» WRITTEN EXERCISE
Rewrite the part of the material that begins with the line containing "This screenshot has height=625, width=425." and ends with the line containing "[x=136, y=32]", changing "Exchanges" to "Markets" and leaving everything else the same. Give only those lines.

(begin)

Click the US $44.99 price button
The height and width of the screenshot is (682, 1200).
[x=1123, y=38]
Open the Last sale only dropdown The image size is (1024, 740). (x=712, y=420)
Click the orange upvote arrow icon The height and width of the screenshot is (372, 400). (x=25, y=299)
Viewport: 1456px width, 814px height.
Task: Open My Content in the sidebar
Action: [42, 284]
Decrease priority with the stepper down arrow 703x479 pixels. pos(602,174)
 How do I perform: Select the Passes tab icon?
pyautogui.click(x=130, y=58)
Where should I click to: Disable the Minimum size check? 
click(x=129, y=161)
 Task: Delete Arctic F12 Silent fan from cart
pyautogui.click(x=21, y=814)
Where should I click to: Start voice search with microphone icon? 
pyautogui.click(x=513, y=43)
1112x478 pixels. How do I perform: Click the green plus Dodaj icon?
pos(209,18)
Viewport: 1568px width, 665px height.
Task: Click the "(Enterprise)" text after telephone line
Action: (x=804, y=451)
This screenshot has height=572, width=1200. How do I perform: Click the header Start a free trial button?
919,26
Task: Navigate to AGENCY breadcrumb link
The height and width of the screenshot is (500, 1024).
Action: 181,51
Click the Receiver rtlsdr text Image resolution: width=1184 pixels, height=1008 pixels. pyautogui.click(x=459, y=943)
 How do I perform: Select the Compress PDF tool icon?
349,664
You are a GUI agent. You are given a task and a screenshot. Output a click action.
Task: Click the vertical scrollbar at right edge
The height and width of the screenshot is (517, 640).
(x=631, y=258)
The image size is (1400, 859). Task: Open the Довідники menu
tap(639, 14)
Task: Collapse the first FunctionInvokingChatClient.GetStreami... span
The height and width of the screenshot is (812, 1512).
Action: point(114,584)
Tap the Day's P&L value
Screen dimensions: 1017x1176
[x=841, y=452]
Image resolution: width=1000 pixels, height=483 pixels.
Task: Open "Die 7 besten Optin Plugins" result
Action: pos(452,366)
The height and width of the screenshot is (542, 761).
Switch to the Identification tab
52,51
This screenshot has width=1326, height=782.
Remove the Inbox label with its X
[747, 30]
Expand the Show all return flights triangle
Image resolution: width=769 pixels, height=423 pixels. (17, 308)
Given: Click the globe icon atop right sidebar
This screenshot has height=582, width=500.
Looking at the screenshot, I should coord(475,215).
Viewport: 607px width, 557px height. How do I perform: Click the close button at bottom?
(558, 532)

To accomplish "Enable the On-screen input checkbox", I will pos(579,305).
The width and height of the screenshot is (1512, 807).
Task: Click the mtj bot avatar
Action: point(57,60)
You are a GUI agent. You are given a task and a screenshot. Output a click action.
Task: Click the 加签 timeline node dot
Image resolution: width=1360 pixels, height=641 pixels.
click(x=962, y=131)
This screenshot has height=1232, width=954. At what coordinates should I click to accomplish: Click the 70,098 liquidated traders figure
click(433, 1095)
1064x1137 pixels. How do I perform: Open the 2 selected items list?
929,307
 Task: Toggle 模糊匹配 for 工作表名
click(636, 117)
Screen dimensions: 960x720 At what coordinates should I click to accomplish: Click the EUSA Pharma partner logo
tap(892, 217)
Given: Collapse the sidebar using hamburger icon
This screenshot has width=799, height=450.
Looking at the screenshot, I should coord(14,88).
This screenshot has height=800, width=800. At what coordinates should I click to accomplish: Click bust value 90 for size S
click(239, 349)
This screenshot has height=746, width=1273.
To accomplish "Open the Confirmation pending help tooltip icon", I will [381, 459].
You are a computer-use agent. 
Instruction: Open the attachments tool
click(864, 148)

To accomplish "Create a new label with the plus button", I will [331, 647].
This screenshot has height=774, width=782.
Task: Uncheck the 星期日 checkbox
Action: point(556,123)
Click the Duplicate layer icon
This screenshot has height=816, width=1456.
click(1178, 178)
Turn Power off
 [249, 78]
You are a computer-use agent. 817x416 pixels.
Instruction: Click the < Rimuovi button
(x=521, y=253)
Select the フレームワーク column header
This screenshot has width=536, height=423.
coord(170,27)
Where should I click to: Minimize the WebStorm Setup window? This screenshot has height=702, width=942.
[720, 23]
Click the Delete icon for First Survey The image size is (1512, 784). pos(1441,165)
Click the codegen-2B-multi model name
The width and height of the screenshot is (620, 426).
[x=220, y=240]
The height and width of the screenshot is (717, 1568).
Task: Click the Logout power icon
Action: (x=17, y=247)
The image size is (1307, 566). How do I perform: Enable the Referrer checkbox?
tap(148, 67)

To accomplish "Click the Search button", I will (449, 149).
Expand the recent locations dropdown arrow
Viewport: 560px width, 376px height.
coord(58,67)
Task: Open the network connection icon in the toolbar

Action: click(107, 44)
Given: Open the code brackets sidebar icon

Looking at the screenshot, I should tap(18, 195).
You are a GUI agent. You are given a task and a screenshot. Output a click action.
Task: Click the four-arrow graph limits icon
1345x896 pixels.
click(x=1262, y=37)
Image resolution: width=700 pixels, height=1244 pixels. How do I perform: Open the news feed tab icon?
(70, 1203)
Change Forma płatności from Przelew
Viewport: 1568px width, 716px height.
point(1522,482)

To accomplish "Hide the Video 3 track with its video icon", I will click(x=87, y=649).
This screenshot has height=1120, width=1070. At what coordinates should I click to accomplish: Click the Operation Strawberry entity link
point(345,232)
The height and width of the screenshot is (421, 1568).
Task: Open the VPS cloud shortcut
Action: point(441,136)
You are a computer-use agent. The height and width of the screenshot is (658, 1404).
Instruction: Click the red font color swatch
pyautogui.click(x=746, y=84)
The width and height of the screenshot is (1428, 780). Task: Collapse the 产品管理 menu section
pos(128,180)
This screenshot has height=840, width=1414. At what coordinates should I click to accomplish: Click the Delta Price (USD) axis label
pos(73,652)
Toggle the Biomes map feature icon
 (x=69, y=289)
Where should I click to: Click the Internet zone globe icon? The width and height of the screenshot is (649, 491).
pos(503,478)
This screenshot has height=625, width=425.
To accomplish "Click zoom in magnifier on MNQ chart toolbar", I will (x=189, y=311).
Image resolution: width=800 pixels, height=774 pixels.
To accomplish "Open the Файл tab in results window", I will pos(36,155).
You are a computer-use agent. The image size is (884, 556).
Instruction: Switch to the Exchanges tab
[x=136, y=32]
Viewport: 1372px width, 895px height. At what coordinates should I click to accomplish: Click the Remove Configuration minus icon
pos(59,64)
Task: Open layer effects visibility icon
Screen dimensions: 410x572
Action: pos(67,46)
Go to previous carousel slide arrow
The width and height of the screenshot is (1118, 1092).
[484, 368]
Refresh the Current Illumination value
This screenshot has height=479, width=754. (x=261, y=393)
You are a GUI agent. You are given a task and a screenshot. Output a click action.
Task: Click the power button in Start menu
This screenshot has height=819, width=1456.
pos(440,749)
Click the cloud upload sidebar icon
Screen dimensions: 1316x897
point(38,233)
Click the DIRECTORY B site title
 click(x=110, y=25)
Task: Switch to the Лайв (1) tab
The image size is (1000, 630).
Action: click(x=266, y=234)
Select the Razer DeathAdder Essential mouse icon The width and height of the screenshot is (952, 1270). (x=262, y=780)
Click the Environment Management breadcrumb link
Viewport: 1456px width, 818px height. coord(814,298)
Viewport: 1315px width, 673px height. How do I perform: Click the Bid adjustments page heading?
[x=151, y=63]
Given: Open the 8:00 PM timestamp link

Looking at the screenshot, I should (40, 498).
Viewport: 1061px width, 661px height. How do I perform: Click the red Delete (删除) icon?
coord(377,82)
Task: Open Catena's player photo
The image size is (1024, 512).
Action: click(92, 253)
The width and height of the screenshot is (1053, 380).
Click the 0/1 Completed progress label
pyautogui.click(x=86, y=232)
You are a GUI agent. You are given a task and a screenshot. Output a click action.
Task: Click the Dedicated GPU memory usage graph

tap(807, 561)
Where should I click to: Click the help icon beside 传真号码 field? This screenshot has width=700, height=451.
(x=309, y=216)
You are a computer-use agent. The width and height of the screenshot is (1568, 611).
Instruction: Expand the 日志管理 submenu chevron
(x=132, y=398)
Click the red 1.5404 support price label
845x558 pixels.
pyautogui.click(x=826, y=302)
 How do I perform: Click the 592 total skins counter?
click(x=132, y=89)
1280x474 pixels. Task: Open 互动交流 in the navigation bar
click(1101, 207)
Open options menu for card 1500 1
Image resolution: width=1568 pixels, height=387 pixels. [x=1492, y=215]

(end)

» EXERCISE SOLUTION
This screenshot has height=625, width=425.
To accomplish "Click zoom in magnifier on MNQ chart toolbar", I will (x=189, y=311).
Image resolution: width=800 pixels, height=774 pixels.
To accomplish "Open the Файл tab in results window", I will pos(36,155).
You are a computer-use agent. The image size is (884, 556).
Instruction: Switch to the Markets tab
[x=136, y=32]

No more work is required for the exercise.